TASK TO COMPLETE: Carry on the account of the 2022 Free Papua Movement attack in Puncak Regency, starting right after its last sentence.

*** Opening of QUOTED PASSAGE ***

Free Papua Movement attack in Puncak Regency, Papua, Indonesia

On 2 March 2022, gunmen of the Free Papua Movement attacked and killed eight workers at a Telkomsel telecommunications facility (BTS 3) in Beoga, Puncak Regency, in the Central Papua province of Indonesia.

== Background ==
The technicians were fixing the building's transceiver when around twelve militants attacked the structure and began gunning them down. One of the workers managed to flee and sent a message via the building's CCTV to Telkomsel's headquarters in Jakarta. One survivor of the attack is Nelson Sarira, while the other eight killed victims are Bona Simanullang, Billy Garibaldi, Renaltagasye Tentua, Jamaludin, Eko Septiansyah, Syahril Nurdiansyah, Ibo, and Bebi Tabuni.

The West Papua Liberation Organization claimed responsibility for the killings. The group's spokesman, Sebby Sambom, said the movement had previously told civilians to leave the area and that "There is no reason to justify that they are civilians when we have announced all immigrants to immediately leave the war zone."

*** Close of QUOTED PASSAGE ***
*** Opening of MATERIAL SHOWN ***

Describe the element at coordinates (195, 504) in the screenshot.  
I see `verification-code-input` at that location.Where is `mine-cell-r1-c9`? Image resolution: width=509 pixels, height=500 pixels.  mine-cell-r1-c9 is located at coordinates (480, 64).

*** Close of MATERIAL SHOWN ***
*** Opening of MATERIAL SHOWN ***

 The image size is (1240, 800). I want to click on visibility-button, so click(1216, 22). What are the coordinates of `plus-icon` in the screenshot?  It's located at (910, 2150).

*** Close of MATERIAL SHOWN ***
*** Opening of MATERIAL SHOWN ***

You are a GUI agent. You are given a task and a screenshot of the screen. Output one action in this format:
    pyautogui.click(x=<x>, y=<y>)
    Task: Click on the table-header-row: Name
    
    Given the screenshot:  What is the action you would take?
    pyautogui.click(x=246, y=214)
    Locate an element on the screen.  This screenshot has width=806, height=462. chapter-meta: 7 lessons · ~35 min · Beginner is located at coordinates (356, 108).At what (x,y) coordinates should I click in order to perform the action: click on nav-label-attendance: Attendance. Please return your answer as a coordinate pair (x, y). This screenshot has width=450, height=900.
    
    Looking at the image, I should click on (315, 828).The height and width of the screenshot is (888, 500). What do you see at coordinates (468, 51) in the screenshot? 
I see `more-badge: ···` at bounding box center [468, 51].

*** Close of MATERIAL SHOWN ***

ANSWER AREA:
The attack was condemned by many Indonesian authorities, including local military official Aqsha Erlannga, who described the shooting as an "extraordinary crime." As well as, general tribal leader of Dani from Puncak Regency, Abelom Kogoya as one of the victim Bebi Tabuni was the son of Dani tribal head from Gome, Ilaga District, Abeloni Tabuni, both condemned the attack. Abelom Kogoya further declared the KKB (armed gunmen) to not be part of family anymore and will secure them for authorities if they take further actions, "Otherwise why would they kill this son (Bebi), they only destroy Ilaga, burning and killing".

The attack was one of the deadliest incidents in the recent history of the Papua conflict, which has been ongoing since 1962.